### Your task:
Rewrite every line of the records below as a Markdown table with the columns Row and Line, numbering the rows and omitting blank lines.

### Available records:
• • • •
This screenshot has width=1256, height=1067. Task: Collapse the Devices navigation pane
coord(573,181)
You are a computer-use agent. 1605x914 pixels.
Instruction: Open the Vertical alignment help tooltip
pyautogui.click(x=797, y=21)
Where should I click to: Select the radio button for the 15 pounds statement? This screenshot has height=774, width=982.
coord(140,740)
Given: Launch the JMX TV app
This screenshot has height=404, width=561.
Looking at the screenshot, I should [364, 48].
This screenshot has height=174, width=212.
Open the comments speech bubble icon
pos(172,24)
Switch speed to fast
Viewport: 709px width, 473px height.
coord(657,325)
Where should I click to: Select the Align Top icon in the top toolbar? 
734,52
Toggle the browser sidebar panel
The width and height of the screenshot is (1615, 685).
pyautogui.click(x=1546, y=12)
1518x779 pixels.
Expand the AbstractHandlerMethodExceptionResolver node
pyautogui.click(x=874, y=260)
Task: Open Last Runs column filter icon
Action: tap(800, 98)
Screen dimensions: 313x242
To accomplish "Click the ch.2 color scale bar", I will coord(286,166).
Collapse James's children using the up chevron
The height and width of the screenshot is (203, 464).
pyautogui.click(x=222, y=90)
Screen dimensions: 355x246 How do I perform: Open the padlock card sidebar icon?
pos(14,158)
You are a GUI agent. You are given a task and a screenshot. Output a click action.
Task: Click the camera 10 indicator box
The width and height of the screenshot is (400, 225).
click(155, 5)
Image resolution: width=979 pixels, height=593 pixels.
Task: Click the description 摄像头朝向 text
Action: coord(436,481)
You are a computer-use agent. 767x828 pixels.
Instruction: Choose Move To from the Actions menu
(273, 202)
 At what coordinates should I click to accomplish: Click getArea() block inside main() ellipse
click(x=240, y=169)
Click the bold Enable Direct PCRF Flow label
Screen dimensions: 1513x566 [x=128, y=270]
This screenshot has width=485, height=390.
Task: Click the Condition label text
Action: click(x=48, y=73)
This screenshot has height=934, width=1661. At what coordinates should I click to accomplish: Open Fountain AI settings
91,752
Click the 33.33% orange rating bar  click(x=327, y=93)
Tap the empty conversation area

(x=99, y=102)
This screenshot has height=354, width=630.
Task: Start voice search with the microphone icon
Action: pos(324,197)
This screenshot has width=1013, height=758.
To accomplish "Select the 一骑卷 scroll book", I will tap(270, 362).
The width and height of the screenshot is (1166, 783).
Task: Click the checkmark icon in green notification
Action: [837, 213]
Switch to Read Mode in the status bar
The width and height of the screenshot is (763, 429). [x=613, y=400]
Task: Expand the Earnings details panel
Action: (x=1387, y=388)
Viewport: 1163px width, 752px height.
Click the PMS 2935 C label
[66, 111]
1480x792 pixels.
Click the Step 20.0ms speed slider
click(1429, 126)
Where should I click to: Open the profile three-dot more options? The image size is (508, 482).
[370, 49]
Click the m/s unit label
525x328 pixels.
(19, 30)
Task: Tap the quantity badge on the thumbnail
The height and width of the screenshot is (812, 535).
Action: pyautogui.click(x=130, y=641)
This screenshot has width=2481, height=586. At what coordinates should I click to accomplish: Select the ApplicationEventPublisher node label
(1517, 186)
• • • •
### Response to the exercise:
| Row | Line |
|---|---|
| 1 | This screenshot has width=1256, height=1067. Task: Collapse the Devices navigation pane |
| 2 | coord(573,181) |
| 3 | You are a computer-use agent. 1605x914 pixels. |
| 4 | Instruction: Open the Vertical alignment help tooltip |
| 5 | pyautogui.click(x=797, y=21) |
| 6 | Where should I click to: Select the radio button for the 15 pounds statement? This screenshot has height=774, width=982. |
| 7 | coord(140,740) |
| 8 | Given: Launch the JMX TV app |
| 9 | This screenshot has height=404, width=561. |
| 10 | Looking at the screenshot, I should [364, 48]. |
| 11 | This screenshot has height=174, width=212. |
| 12 | Open the comments speech bubble icon |
| 13 | pos(172,24) |
| 14 | Switch speed to fast |
| 15 | Viewport: 709px width, 473px height. |
| 16 | coord(657,325) |
| 17 | Where should I click to: Select the Align Top icon in the top toolbar?  |
| 18 | 734,52 |
| 19 | Toggle the browser sidebar panel |
| 20 | The width and height of the screenshot is (1615, 685). |
| 21 | pyautogui.click(x=1546, y=12) |
| 22 | 1518x779 pixels. |
| 23 | Expand the AbstractHandlerMethodExceptionResolver node |
| 24 | pyautogui.click(x=874, y=260) |
| 25 | Task: Open Last Runs column filter icon |
| 26 | Action: tap(800, 98) |
| 27 | Screen dimensions: 313x242 |
| 28 | To accomplish "Click the ch.2 color scale bar", I will coord(286,166). |
| 29 | Collapse James's children using the up chevron |
| 30 | The height and width of the screenshot is (203, 464). |
| 31 | pyautogui.click(x=222, y=90) |
| 32 | Screen dimensions: 355x246 How do I perform: Open the padlock card sidebar icon? |
| 33 | pos(14,158) |
| 34 | You are a GUI agent. You are given a task and a screenshot. Output a click action. |
| 35 | Task: Click the camera 10 indicator box |
| 36 | The width and height of the screenshot is (400, 225). |
| 37 | click(155, 5) |
| 38 | Image resolution: width=979 pixels, height=593 pixels. |
| 39 | Task: Click the description 摄像头朝向 text |
| 40 | Action: coord(436,481) |
| 41 | You are a computer-use agent. 767x828 pixels. |
| 42 | Instruction: Choose Move To from the Actions menu |
| 43 | (273, 202) |
| 44 |  At what coordinates should I click to accomplish: Click getArea() block inside main() ellipse |
| 45 | click(x=240, y=169) |
| 46 | Click the bold Enable Direct PCRF Flow label |
| 47 | Screen dimensions: 1513x566 [x=128, y=270] |
| 48 | This screenshot has width=485, height=390. |
| 49 | Task: Click the Condition label text |
| 50 | Action: click(x=48, y=73) |
| 51 | This screenshot has height=934, width=1661. At what coordinates should I click to accomplish: Open Fountain AI settings |
| 52 | 91,752 |
| 53 | Click the 33.33% orange rating bar  click(x=327, y=93) |
| 54 | Tap the empty conversation area |
| 55 | (x=99, y=102) |
| 56 | This screenshot has height=354, width=630. |
| 57 | Task: Start voice search with the microphone icon |
| 58 | Action: pos(324,197) |
| 59 | This screenshot has width=1013, height=758. |
| 60 | To accomplish "Select the 一骑卷 scroll book", I will tap(270, 362). |
| 61 | The width and height of the screenshot is (1166, 783). |
| 62 | Task: Click the checkmark icon in green notification |
| 63 | Action: [837, 213] |
| 64 | Switch to Read Mode in the status bar |
| 65 | The width and height of the screenshot is (763, 429). [x=613, y=400] |
| 66 | Task: Expand the Earnings details panel |
| 67 | Action: (x=1387, y=388) |
| 68 | Viewport: 1163px width, 752px height. |
| 69 | Click the PMS 2935 C label |
| 70 | [66, 111] |
| 71 | 1480x792 pixels. |
| 72 | Click the Step 20.0ms speed slider |
| 73 | click(1429, 126) |
| 74 | Where should I click to: Open the profile three-dot more options? The image size is (508, 482). |
| 75 | [370, 49] |
| 76 | Click the m/s unit label |
| 77 | 525x328 pixels. |
| 78 | (19, 30) |
| 79 | Task: Tap the quantity badge on the thumbnail |
| 80 | The height and width of the screenshot is (812, 535). |
| 81 | Action: pyautogui.click(x=130, y=641) |
| 82 | This screenshot has width=2481, height=586. At what coordinates should I click to accomplish: Select the ApplicationEventPublisher node label |
| 83 | (1517, 186) |